Repeat, word for word, the part of the forum post starting at "Ayshela Posted July" and ending at "More sharing options...".

SELECTED PASSAGE >>
----

Ayshela Posted July 6, 2004 Report Share Posted July 6, 2004 i wish sometimes that i could see through time, across the many years that intervene - to see the choices which i had to make and all the options that i hadn't seen. Perhaps my life would be much better now if any of the choices had been made in quite a different way, or other time than how they were, because it's all i saw. And maybe yet it only would be changed, not better, only different somehow. Perhaps the changes would be for the worse and i would miss so much that i have now. Perhaps it's just as well that i can't see the options which would make a different me. Link to comment Share on other sites More sharing options...

----

EXCERPTED DATA >>
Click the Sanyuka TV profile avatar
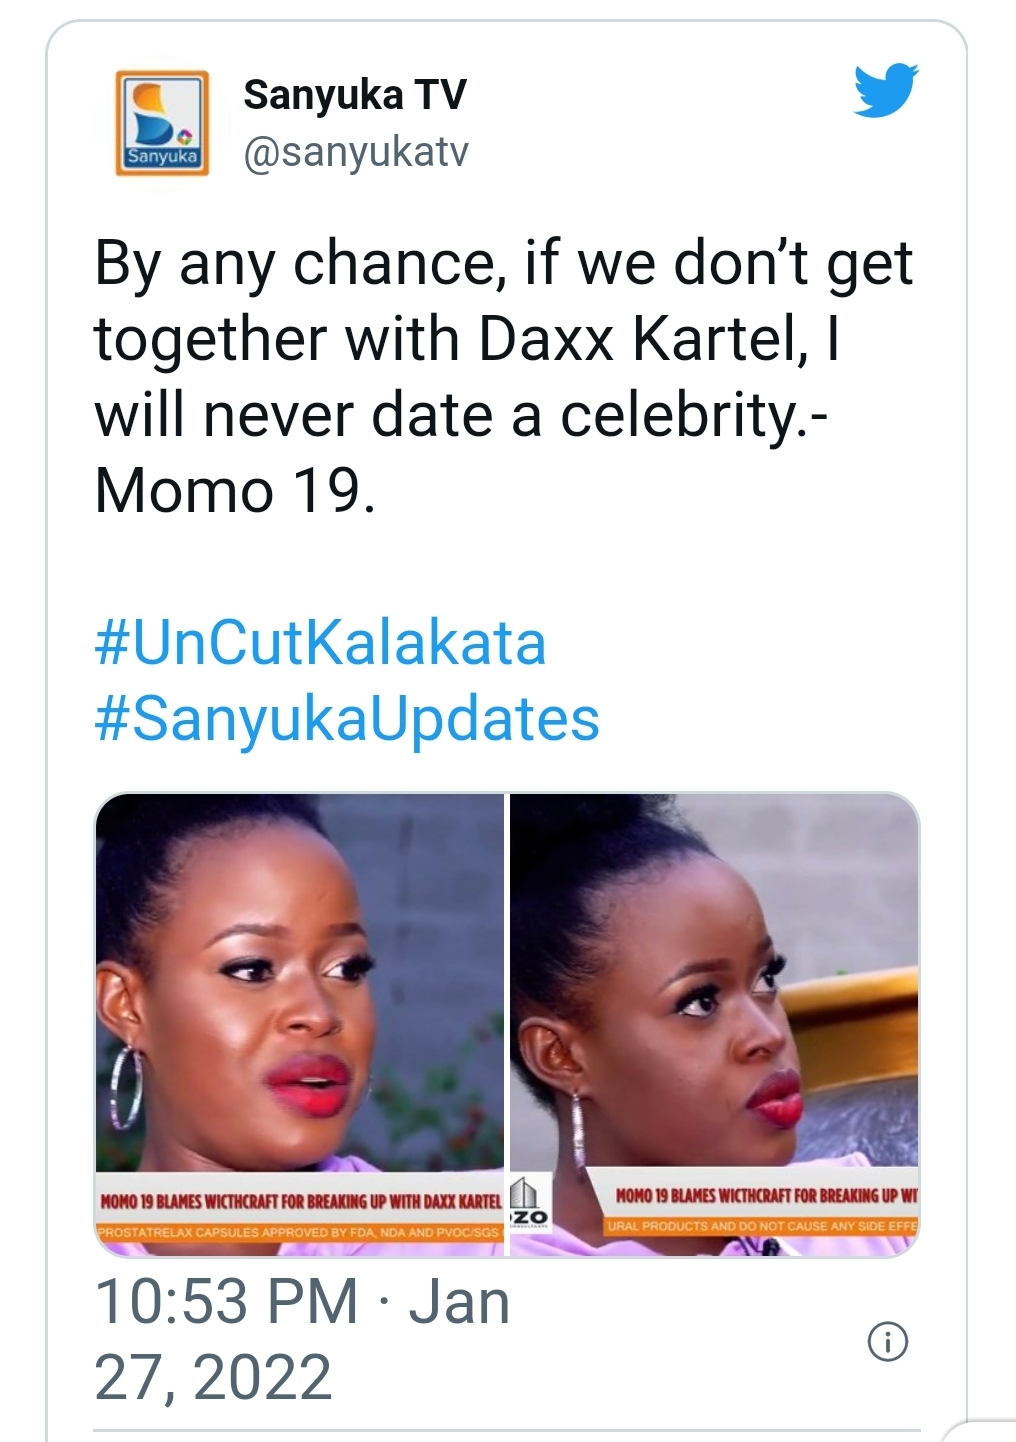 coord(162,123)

----

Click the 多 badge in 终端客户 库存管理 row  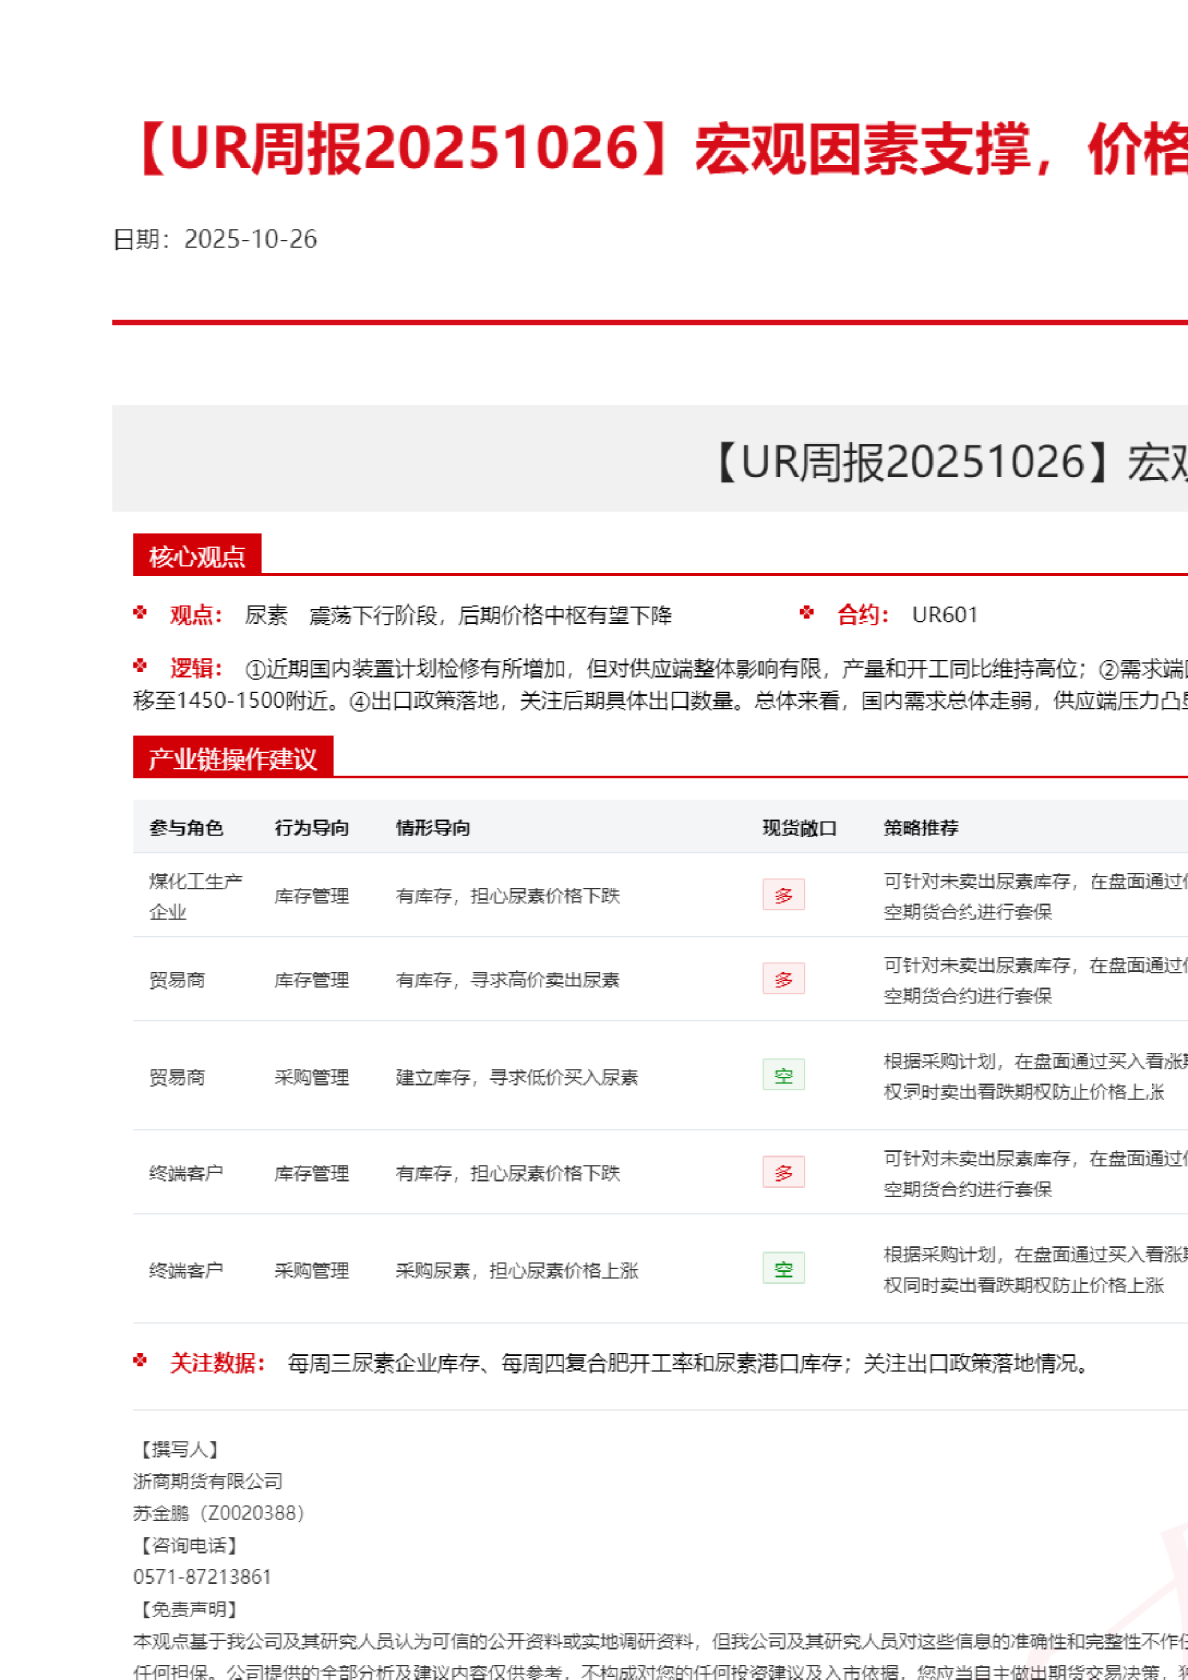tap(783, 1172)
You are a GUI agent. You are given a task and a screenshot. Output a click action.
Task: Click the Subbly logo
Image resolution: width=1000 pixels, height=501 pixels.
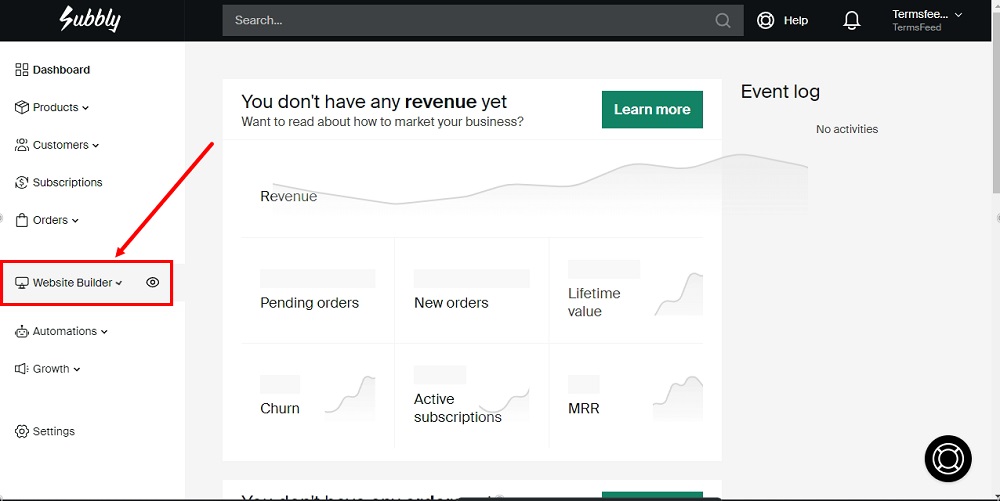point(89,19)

----

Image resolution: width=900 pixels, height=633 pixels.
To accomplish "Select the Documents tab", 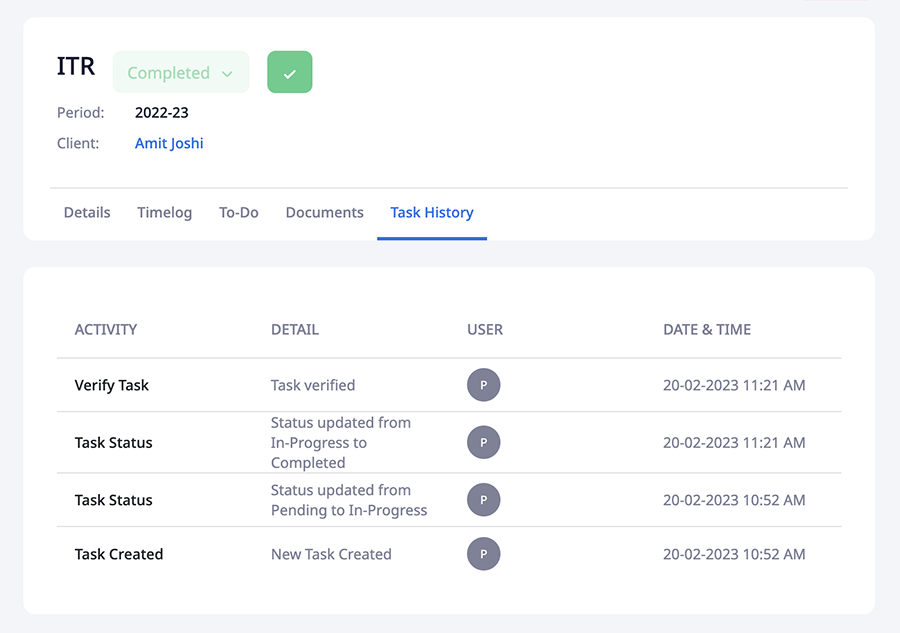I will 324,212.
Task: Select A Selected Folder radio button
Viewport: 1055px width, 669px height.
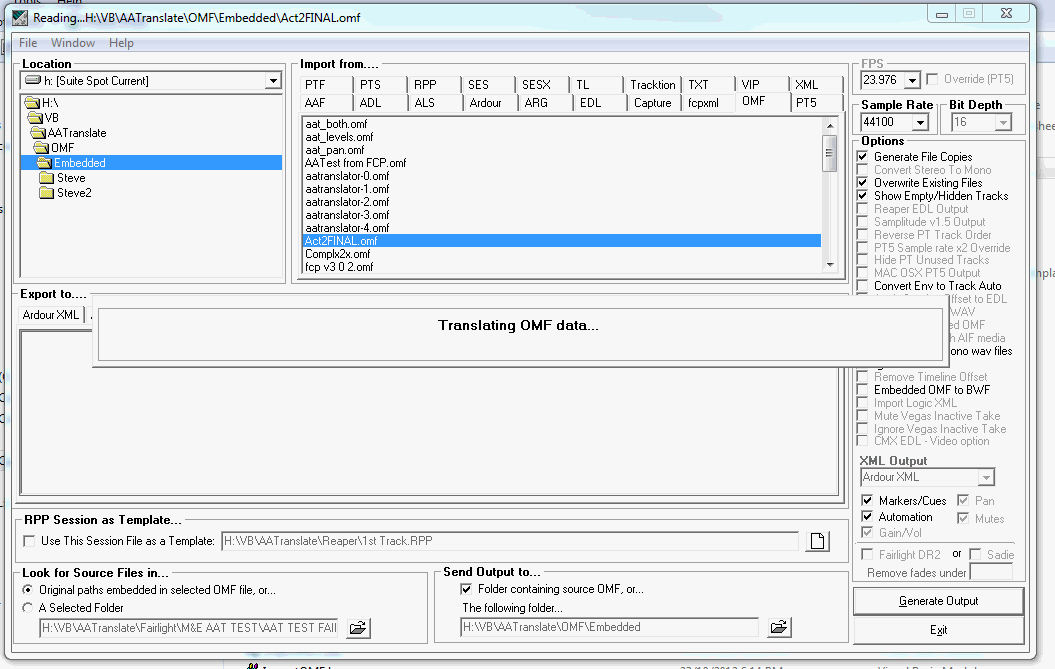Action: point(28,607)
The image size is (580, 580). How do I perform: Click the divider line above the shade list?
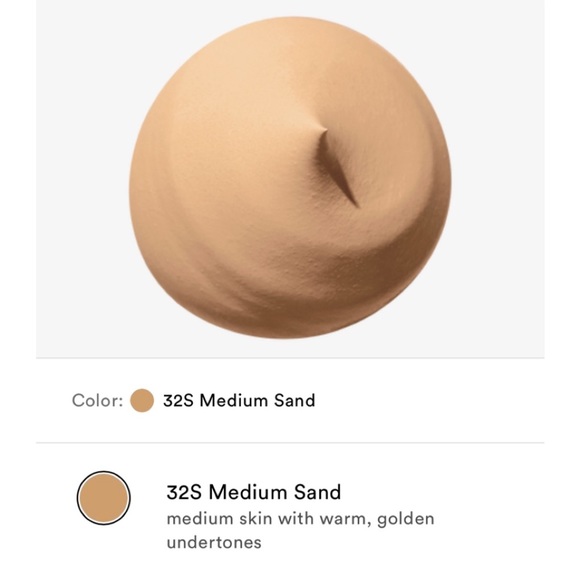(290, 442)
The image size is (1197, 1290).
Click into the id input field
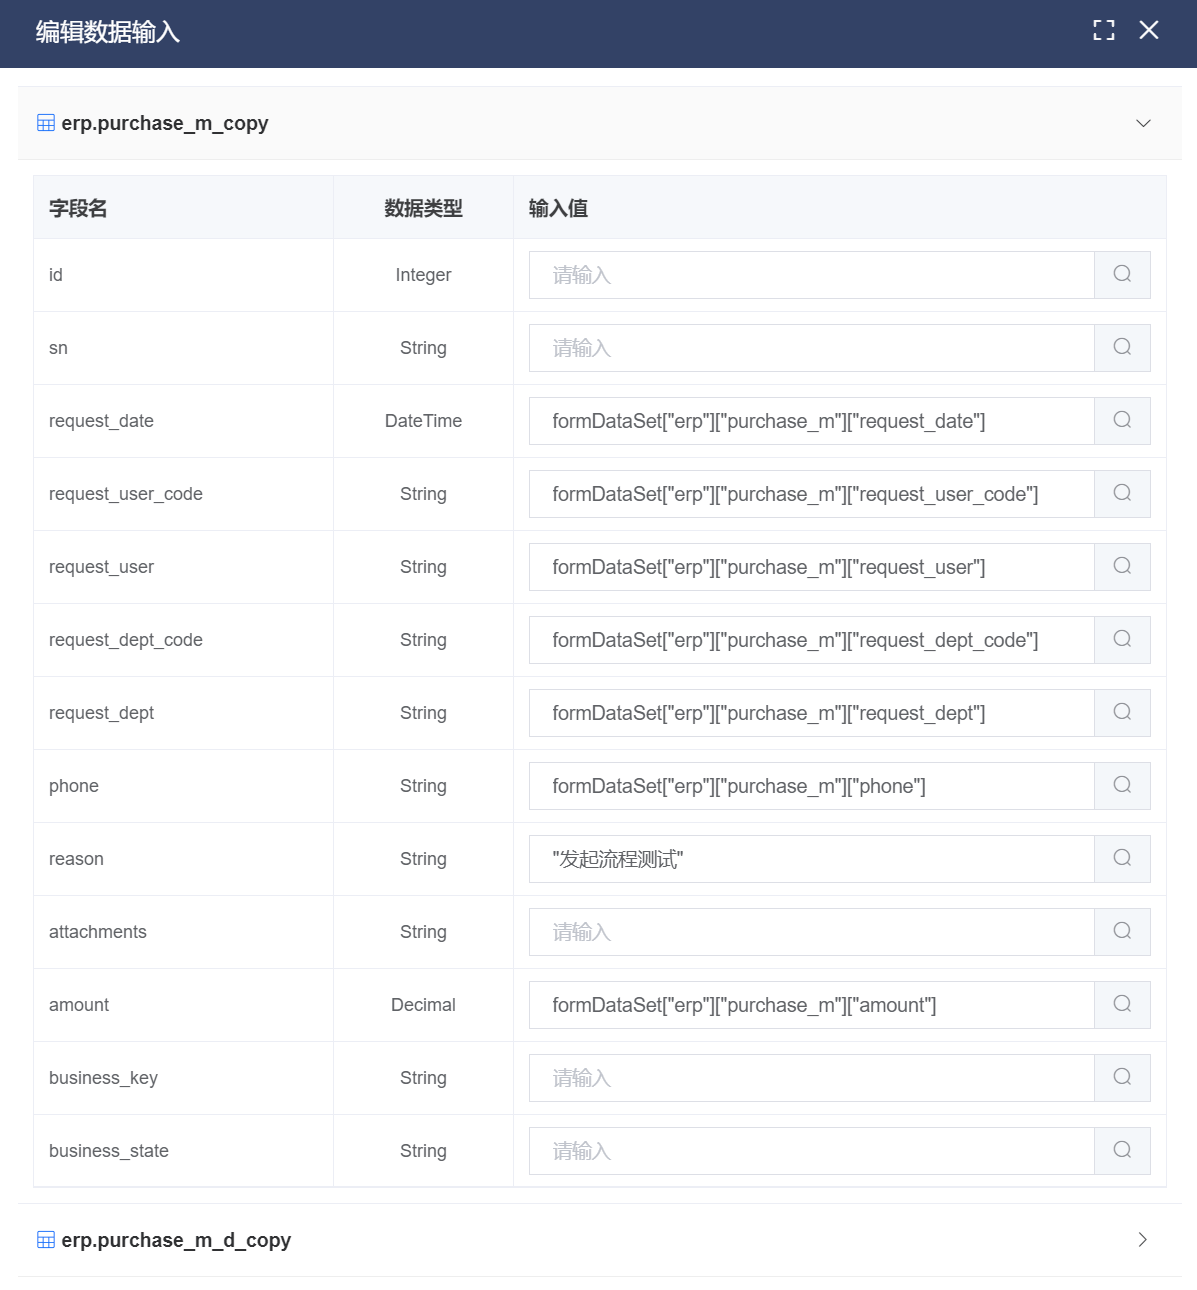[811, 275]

----

EXPECTED ANSWER >>
Ayshela Posted July 6, 2004 Report Share Posted July 6, 2004 i wish sometimes that i could see through time, across the many years that intervene - to see the choices which i had to make and all the options that i hadn't seen. Perhaps my life would be much better now if any of the choices had been made in quite a different way, or other time than how they were, because it's all i saw. And maybe yet it only would be changed, not better, only different somehow. Perhaps the changes would be for the worse and i would miss so much that i have now. Perhaps it's just as well that i can't see the options which would make a different me. Link to comment Share on other sites More sharing options...